Problems to work on:
A. Decide whether each statement agrees with the passage on σ-martingales. Answer yes or no for each, and quote the words of the passage that decide it.
(i) A d-dimensional semimartingale is a σ-martingale when each of its components is a one-dimensional σ-martingale.
(ii) Émery was the first to introduce these notions.
(iii) These notions apply only to processes that are true local martingales.
B. Reproduce the passage on σ-martingales, starting at "These notions, introduced" and ending at "piecewise martingale property.".

***** Supplied text

Such a sequence ${\left(D_n\right)}_{n\in \mathbb{N}}$ is called a σ-localizing sequence. A d-dimensional semimartingale is called a σ-martingale if each of its components is a one-dimensional σ-martingale.

These notions, introduced by Chou [7], further explored by Émery [51], and subsequently discussed by, for example, Jacod and Shiryaev [31] and Kallsen [33], allow certain processes to fail to be true local martingales yet still satisfy a limiting or piecewise martingale property.

Definition 2.

An equivalent σ-martingale measure (EσMM) is a probability measure $\mathbf{Q}$ with $\mathbf{Q}\sim \mathbf{P}$ such that $\widehat{S}$ is a σ-martingale under $\mathbf{Q}$. The set of all EσMM is denoted by ${\mathcal{M}}_{\sigma }$.

**********
***** Dataset rows

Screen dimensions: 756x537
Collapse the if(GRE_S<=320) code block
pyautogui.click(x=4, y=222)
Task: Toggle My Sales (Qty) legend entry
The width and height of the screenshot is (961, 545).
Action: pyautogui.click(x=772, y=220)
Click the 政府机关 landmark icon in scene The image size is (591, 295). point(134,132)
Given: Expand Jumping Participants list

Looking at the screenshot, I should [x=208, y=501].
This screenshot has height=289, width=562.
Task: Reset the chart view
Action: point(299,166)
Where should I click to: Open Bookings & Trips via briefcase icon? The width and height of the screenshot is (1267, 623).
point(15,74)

**********
***** Dataset rows

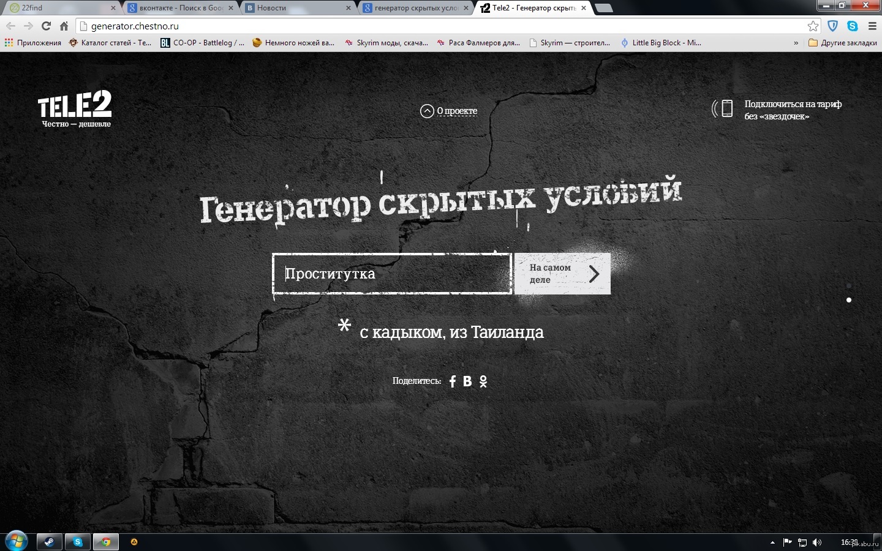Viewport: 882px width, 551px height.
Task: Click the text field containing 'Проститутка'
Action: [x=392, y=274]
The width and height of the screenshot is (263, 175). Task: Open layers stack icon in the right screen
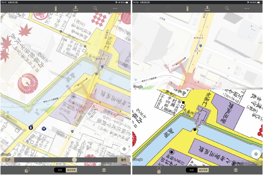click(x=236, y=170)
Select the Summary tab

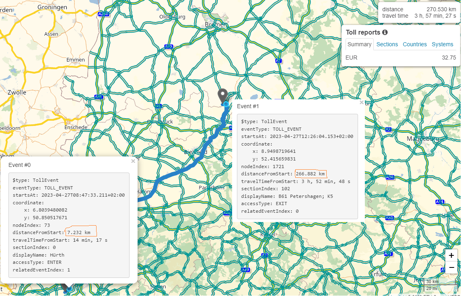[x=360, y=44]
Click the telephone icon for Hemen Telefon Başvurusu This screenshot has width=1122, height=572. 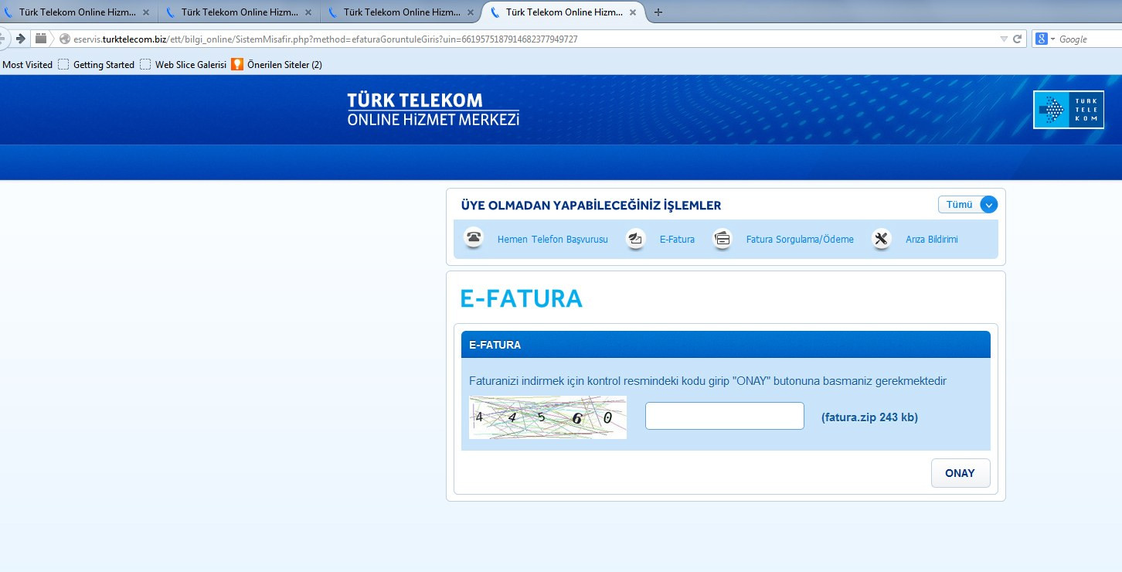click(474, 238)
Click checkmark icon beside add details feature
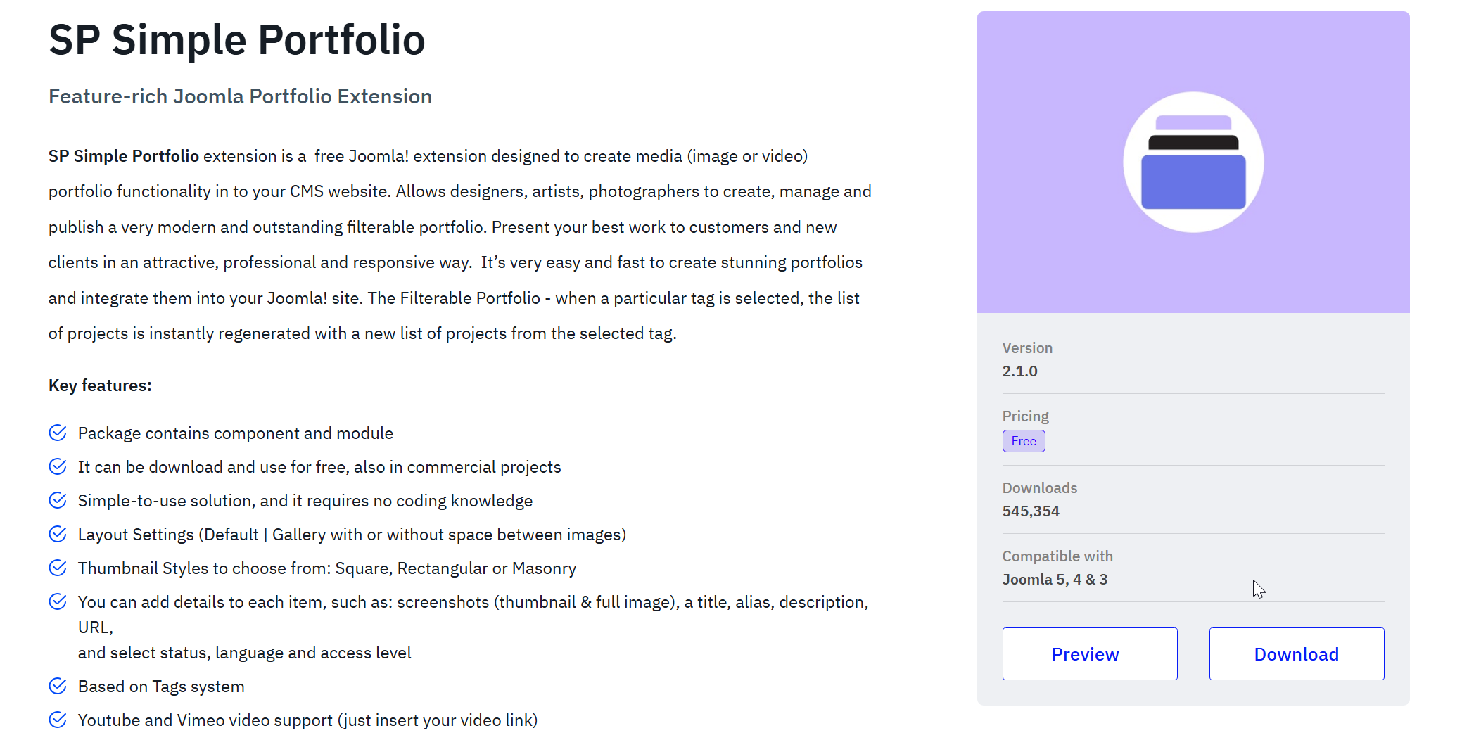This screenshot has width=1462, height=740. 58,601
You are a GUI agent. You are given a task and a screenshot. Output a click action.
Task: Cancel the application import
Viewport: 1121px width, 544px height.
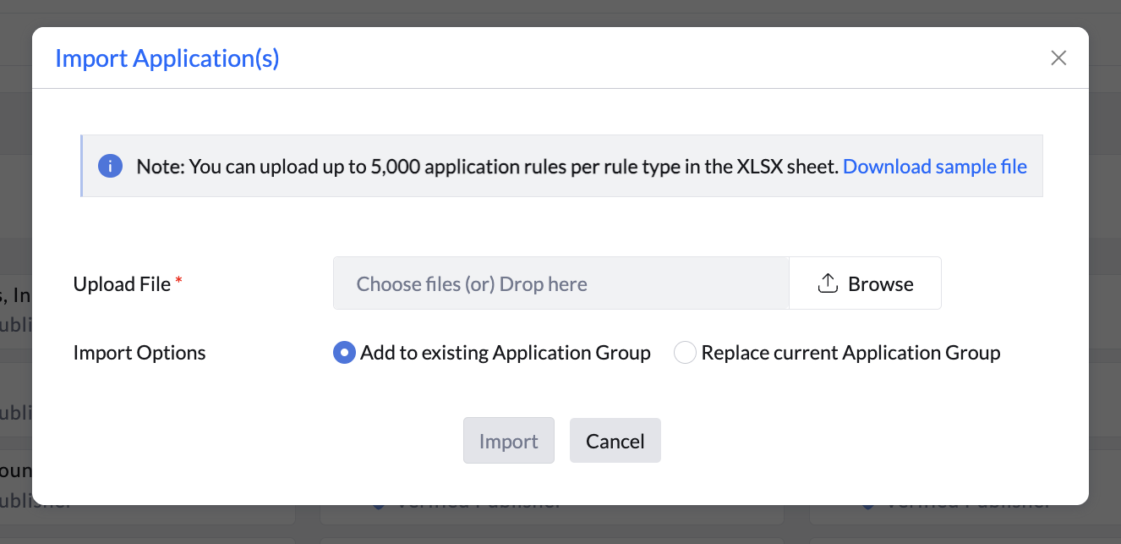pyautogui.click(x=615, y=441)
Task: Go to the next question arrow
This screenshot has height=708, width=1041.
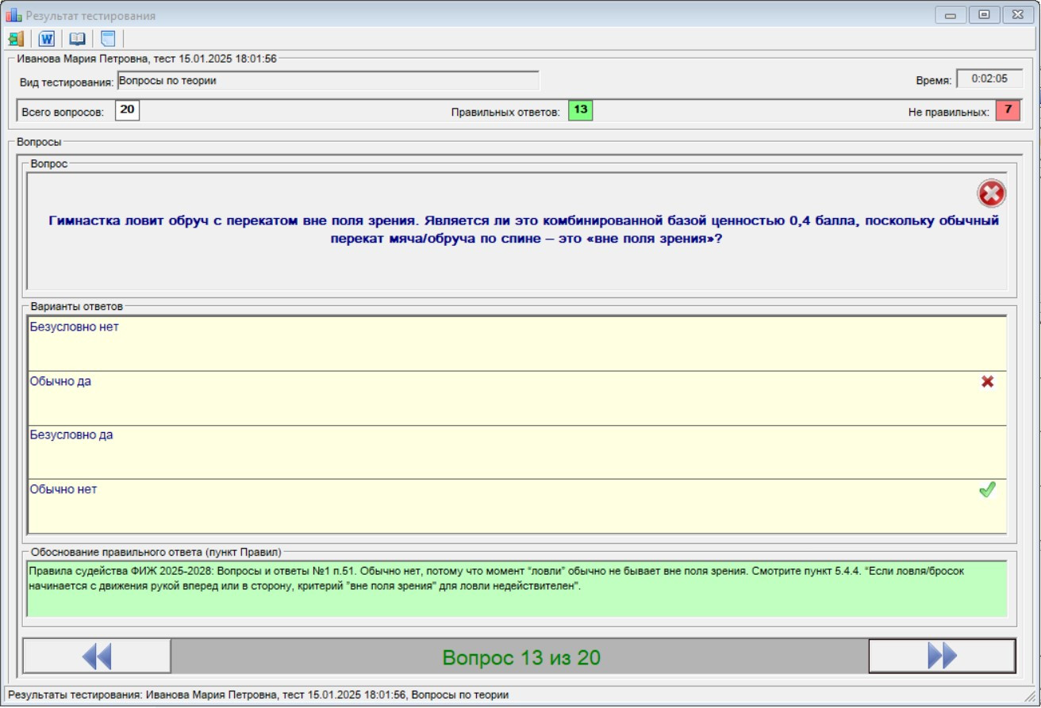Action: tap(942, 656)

**********

Worked answers:
A.
(i) Yes: "A d-dimensional semimartingale is called a σ-martingale if each of its components is a one-dimensional σ-martingale."
(ii) No: "introduced by Chou [7], further explored by Émery [51]"
(iii) No: "allow certain processes to fail to be true local martingales yet still satisfy a limiting or piecewise martingale property"

B.
These notions, introduced by Chou [7], further explored by Émery [51], and subsequently discussed by, for example, Jacod and Shiryaev [31] and Kallsen [33], allow certain processes to fail to be true local martingales yet still satisfy a limiting or piecewise martingale property.